------ Data provided
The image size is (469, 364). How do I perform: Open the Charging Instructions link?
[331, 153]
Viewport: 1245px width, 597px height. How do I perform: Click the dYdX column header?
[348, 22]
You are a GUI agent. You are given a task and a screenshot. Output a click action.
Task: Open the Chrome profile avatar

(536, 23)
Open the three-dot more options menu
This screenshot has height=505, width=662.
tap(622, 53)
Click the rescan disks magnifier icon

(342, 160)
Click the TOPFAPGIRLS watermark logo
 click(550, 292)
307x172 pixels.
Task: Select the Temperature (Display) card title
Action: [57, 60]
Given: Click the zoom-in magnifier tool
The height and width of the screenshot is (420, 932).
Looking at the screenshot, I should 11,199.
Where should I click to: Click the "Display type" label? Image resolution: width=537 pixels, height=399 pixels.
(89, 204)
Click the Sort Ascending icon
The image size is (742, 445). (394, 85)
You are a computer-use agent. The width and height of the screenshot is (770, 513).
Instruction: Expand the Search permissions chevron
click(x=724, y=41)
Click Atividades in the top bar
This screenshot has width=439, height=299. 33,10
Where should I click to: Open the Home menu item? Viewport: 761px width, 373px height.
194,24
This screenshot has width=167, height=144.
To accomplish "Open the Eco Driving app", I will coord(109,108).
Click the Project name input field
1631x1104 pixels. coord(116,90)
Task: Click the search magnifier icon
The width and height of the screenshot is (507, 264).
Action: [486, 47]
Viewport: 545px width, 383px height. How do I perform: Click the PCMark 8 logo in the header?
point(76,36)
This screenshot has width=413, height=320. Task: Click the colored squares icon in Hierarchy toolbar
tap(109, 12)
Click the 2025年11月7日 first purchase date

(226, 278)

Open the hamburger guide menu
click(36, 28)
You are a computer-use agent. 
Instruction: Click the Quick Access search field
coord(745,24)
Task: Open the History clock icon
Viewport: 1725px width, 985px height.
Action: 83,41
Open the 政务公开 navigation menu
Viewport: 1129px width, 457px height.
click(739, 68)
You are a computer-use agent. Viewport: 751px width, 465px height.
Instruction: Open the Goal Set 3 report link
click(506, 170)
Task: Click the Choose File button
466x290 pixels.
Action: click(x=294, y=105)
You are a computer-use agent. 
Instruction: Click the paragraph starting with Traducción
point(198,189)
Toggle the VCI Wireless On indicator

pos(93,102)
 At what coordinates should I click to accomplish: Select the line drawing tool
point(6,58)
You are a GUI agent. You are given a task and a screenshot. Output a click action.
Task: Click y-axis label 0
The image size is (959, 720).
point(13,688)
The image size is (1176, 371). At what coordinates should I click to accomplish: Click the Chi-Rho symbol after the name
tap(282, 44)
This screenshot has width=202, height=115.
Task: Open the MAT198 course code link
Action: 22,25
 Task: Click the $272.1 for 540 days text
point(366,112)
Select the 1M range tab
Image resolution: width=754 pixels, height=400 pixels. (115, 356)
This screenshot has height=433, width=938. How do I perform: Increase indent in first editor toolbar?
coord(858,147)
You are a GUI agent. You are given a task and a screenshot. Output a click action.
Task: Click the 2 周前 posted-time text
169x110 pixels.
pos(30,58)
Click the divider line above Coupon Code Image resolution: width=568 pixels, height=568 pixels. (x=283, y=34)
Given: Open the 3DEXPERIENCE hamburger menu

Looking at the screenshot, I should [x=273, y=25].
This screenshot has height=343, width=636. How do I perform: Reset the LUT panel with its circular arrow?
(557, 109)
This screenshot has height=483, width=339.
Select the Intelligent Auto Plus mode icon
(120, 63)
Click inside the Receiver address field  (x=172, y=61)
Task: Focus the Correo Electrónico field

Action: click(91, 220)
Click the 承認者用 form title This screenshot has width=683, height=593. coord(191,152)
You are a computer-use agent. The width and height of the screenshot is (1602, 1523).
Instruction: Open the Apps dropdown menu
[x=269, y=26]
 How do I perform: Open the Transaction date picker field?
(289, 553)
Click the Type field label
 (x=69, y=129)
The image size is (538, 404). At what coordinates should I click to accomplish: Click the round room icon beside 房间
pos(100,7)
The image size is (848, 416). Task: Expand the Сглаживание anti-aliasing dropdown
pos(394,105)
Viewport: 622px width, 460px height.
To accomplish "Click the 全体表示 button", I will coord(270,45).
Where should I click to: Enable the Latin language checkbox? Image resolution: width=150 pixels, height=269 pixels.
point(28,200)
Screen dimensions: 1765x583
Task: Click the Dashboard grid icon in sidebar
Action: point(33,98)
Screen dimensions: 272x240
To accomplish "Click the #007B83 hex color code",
------------
**Goal**
Rewrite all of the entries above, swapping every "Viewport" for "Window" and leaving everything else unchanged.

**Written solution**
The image size is (469, 364). How do I perform: Open the Charging Instructions link?
[331, 153]
Window: 1245px width, 597px height. How do I perform: Click the dYdX column header?
[348, 22]
You are a GUI agent. You are given a task and a screenshot. Output a click action.
Task: Open the Chrome profile avatar

(536, 23)
Open the three-dot more options menu
This screenshot has height=505, width=662.
tap(622, 53)
Click the rescan disks magnifier icon

(342, 160)
Click the TOPFAPGIRLS watermark logo
 click(550, 292)
307x172 pixels.
Task: Select the Temperature (Display) card title
Action: [57, 60]
Given: Click the zoom-in magnifier tool
The height and width of the screenshot is (420, 932).
Looking at the screenshot, I should 11,199.
Where should I click to: Click the "Display type" label? Image resolution: width=537 pixels, height=399 pixels.
(89, 204)
Click the Sort Ascending icon
The image size is (742, 445). (394, 85)
You are a computer-use agent. The width and height of the screenshot is (770, 513).
Instruction: Expand the Search permissions chevron
click(x=724, y=41)
Click Atividades in the top bar
This screenshot has width=439, height=299. 33,10
Where should I click to: Open the Home menu item? Window: 761px width, 373px height.
194,24
This screenshot has width=167, height=144.
To accomplish "Open the Eco Driving app", I will coord(109,108).
Click the Project name input field
1631x1104 pixels. coord(116,90)
Task: Click the search magnifier icon
The width and height of the screenshot is (507, 264).
Action: [486, 47]
Window: 545px width, 383px height. How do I perform: Click the PCMark 8 logo in the header?
point(76,36)
This screenshot has width=413, height=320. Task: Click the colored squares icon in Hierarchy toolbar
tap(109, 12)
Click the 2025年11月7日 first purchase date

(226, 278)

Open the hamburger guide menu
click(36, 28)
You are a computer-use agent. 
Instruction: Click the Quick Access search field
coord(745,24)
Task: Open the History clock icon
Window: 1725px width, 985px height.
Action: 83,41
Open the 政务公开 navigation menu
Window: 1129px width, 457px height.
click(739, 68)
You are a computer-use agent. Window: 751px width, 465px height.
Instruction: Open the Goal Set 3 report link
click(506, 170)
Task: Click the Choose File button
466x290 pixels.
Action: click(x=294, y=105)
You are a computer-use agent. 
Instruction: Click the paragraph starting with Traducción
point(198,189)
Toggle the VCI Wireless On indicator

pos(93,102)
 At what coordinates should I click to accomplish: Select the line drawing tool
point(6,58)
You are a GUI agent. You are given a task and a screenshot. Output a click action.
Task: Click y-axis label 0
The image size is (959, 720).
point(13,688)
The image size is (1176, 371). At what coordinates should I click to accomplish: Click the Chi-Rho symbol after the name
tap(282, 44)
This screenshot has width=202, height=115.
Task: Open the MAT198 course code link
Action: 22,25
 Task: Click the $272.1 for 540 days text
point(366,112)
Select the 1M range tab
Image resolution: width=754 pixels, height=400 pixels. (115, 356)
This screenshot has height=433, width=938. How do I perform: Increase indent in first editor toolbar?
coord(858,147)
You are a GUI agent. You are given a task and a screenshot. Output a click action.
Task: Click the 2 周前 posted-time text
169x110 pixels.
pos(30,58)
Click the divider line above Coupon Code Image resolution: width=568 pixels, height=568 pixels. (x=283, y=34)
Given: Open the 3DEXPERIENCE hamburger menu

Looking at the screenshot, I should [x=273, y=25].
This screenshot has height=343, width=636. How do I perform: Reset the LUT panel with its circular arrow?
(557, 109)
This screenshot has height=483, width=339.
Select the Intelligent Auto Plus mode icon
(120, 63)
Click inside the Receiver address field  (x=172, y=61)
Task: Focus the Correo Electrónico field

Action: click(91, 220)
Click the 承認者用 form title This screenshot has width=683, height=593. coord(191,152)
You are a computer-use agent. The width and height of the screenshot is (1602, 1523).
Instruction: Open the Apps dropdown menu
[x=269, y=26]
 How do I perform: Open the Transaction date picker field?
(289, 553)
Click the Type field label
 (x=69, y=129)
The image size is (538, 404). At what coordinates should I click to accomplish: Click the round room icon beside 房间
pos(100,7)
The image size is (848, 416). Task: Expand the Сглаживание anti-aliasing dropdown
pos(394,105)
Window: 622px width, 460px height.
To accomplish "Click the 全体表示 button", I will coord(270,45).
Where should I click to: Enable the Latin language checkbox? Image resolution: width=150 pixels, height=269 pixels.
point(28,200)
Screen dimensions: 1765x583
Task: Click the Dashboard grid icon in sidebar
Action: point(33,98)
Screen dimensions: 272x240
To accomplish "Click the #007B83 hex color code",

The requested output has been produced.